China currently set to lead the world in AI research

Academics in the AI field are leaving the US and Europe’s academic sectors to work in industry, but China is on track to become the biggest source of AI research globally

China is growing in importance as a global leader in artificial intelligence (AI) research, and there is an increasing trend of researchers moving from academia to industry, especially in the United States, according to new a study released by information analytics business Elsevier.

The report shows that, globally, AI research has accelerated, growing by more than 12% annually in the past five years (2013-2017), comparing to less than 5% for the previous 5 years (2008-2012). By contrast, research output overall, globally across all subject areas, has grown by 0.8% annually over the past five years (2013-2017).

The analysis finds that industry in the United States attracts the most AI talent from both local and international academia. In Europe there’s a stronger move of academic talent moving to non-European industry.

Over the last three years, the data shows Chinese academia attracting more AI talent than it is losing, confirming that the country is on track to establish a leading position in AI research. Having overtaken the United States in AI research output in 2004, China is set to overtake Europe and become the biggest source of AI research globally in four years, if the pace of current trends continues.

The report is not a conclusion, but the start of a discussion on how we best enter the era of AI and increasingly symbiotic technology.
– Dan Olley, CTO, Elsevier

Another important revelation is that despite the increasing societal reference of AI and the media attention on the ethical implications of AI, academic research on the ethics of AI has been limited.

Dan Olley, Chief Technology Officer at Elsevier, said: “The new generation of technologies, commonly umbrellaed as AI, are so important and yet, there appears to be no shared understanding of its exact definition. With this comprehensive study of research performance in AI we aim to provide clarity on and insights into the field’s dynamics, trends and parameters. The report is not a conclusion, but the start of a discussion on how we best enter the era of AI and increasingly symbiotic technology.”

Enrico Motta, Professor of Knowledge Technologies at the Open University in the UK, expert contributor to the report, said: “This report applies extensive text mining and semantic analytics across literature from different sectors to uncover how to more comprehensively define the AI field – essentially using AI to map AI. It is the most comprehensive characterization of AI outputs across different sectors delivered so far.”
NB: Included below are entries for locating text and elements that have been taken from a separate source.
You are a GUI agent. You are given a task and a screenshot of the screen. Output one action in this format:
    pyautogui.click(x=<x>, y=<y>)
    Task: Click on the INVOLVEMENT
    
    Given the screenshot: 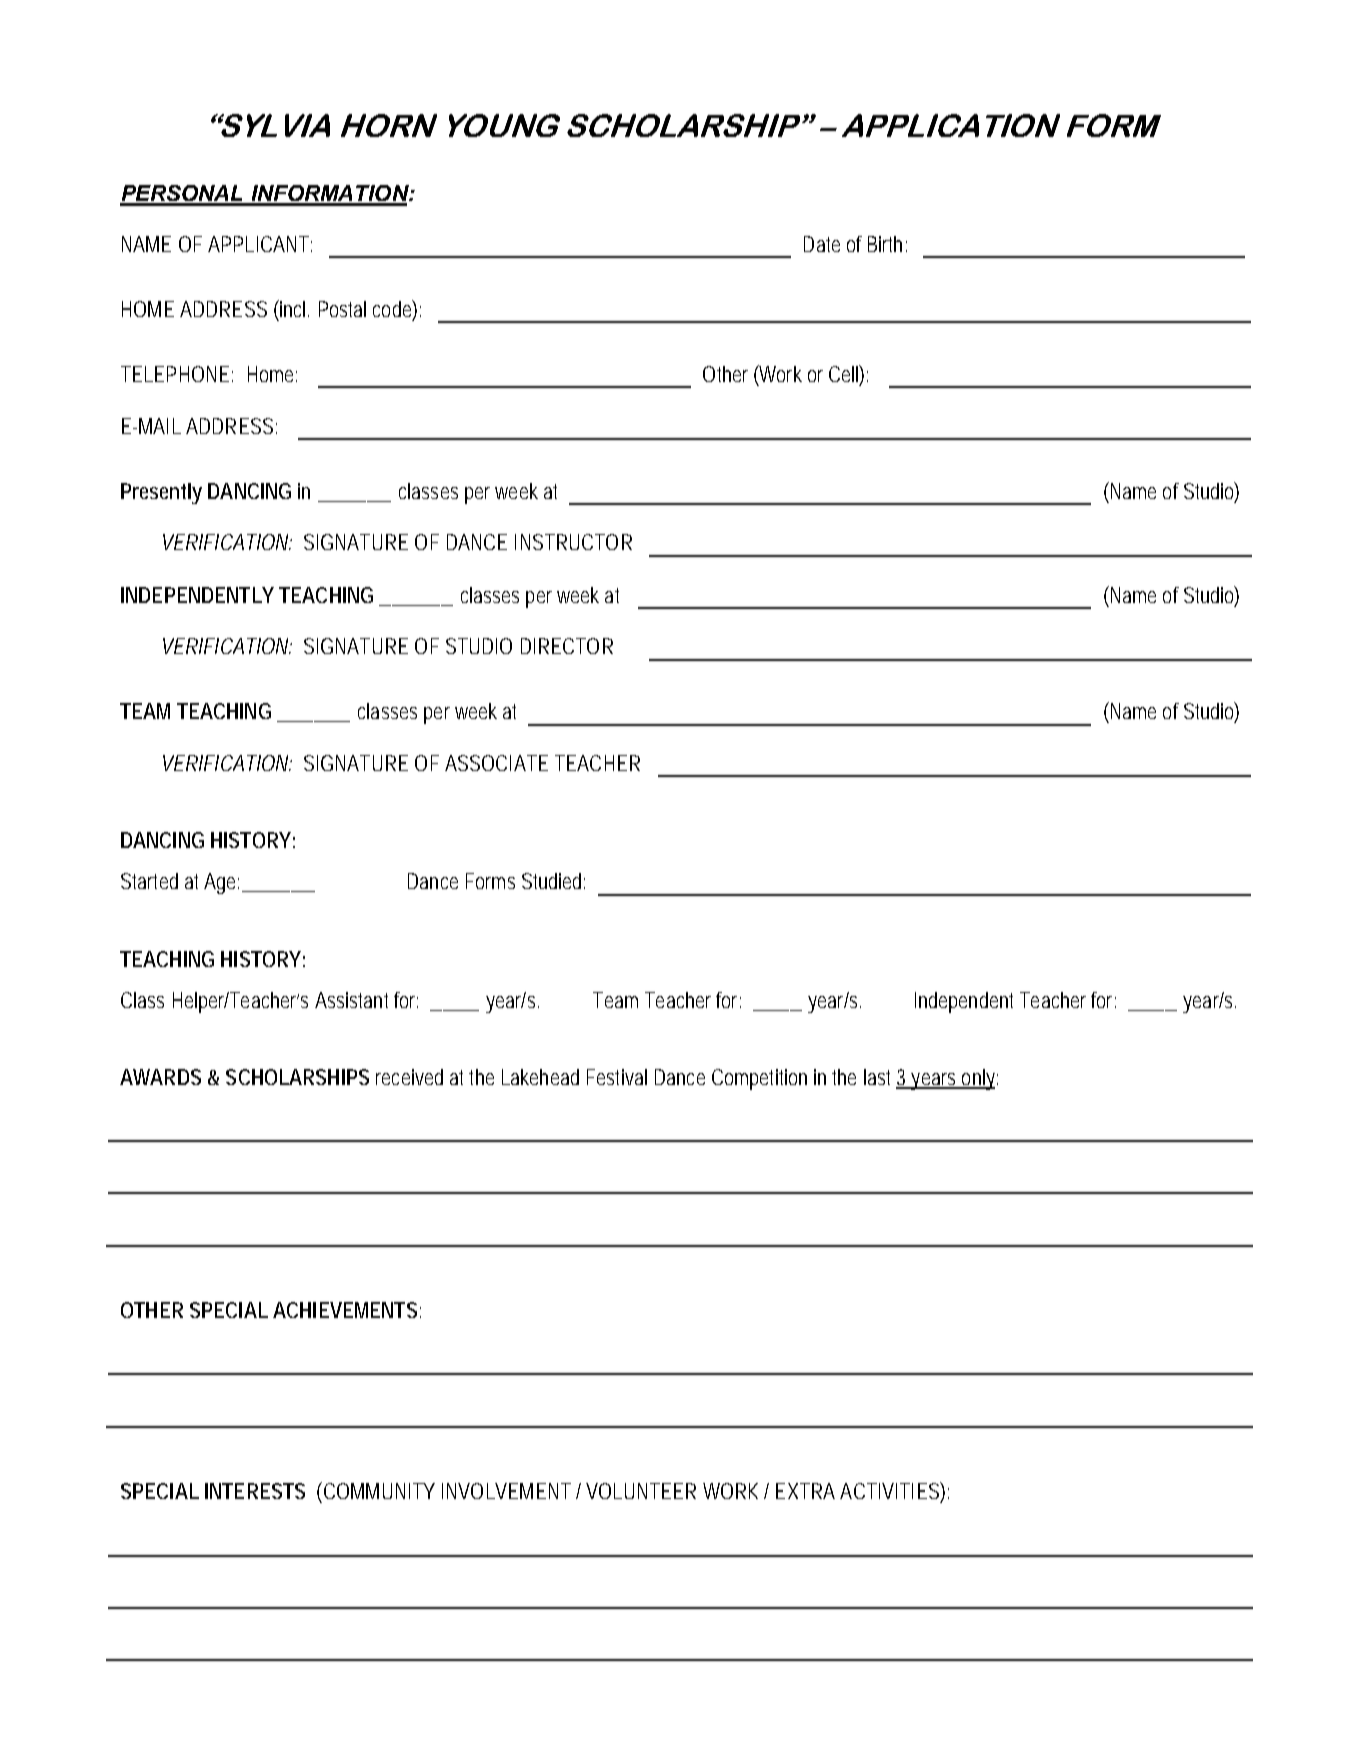 What is the action you would take?
    pyautogui.click(x=506, y=1491)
Reviewing 600 documents and over 700 field-specific key words across four sectors – research, education, technology, and media – the semantic analysis reveals that the field of AI focusses on seven distinct research areas:

  • Search and Optimization,
  • Fuzzy Systems,
  • Natural Language Processing and Knowledge Representation,
  • Computer Vision,
  • Machine Learning and Probabilistic Reasoning,
  • Planning and Decision Making, and
  • Neural Networks.

Of these areas, research in machine learning and probabilistic reasoning, neural networks, and computer vision show the largest volume of research output and growth.

Other regional findings highlighted in the report:

  • International mobility and collaboration patterns suggest that China operates in relative isolation from the wider research community.
  • Europe is the largest and most diverse (in terms of research areas within AI) region in AI scholarly output, with high and rising levels of international collaborations outside of Europe.
  • In 2017 India is the third largest country in terms of research output in AI after China and the US. Iran is ninth in publication output, on par with France and Canada. Germany and Japan remain the fifth and sixth largest in AI research output.

Data used in the report come from Elsevier’s Scopus, Fingerprint Engine, PlumX, ScienceDirect, and SciVal, RELX’s TotalPatent, and further draws on public sources, including dblp, arXiv, Stanford AI Index, kamishima.net, and Kaggle, as well as datasets provided by the Institute of Automation, Chinese Academy of Science.

Analyses were further informed by experts from around the world who advised on the report’s development, including the research questions, methodologies, and analytics, and who provided a policy context for the findings.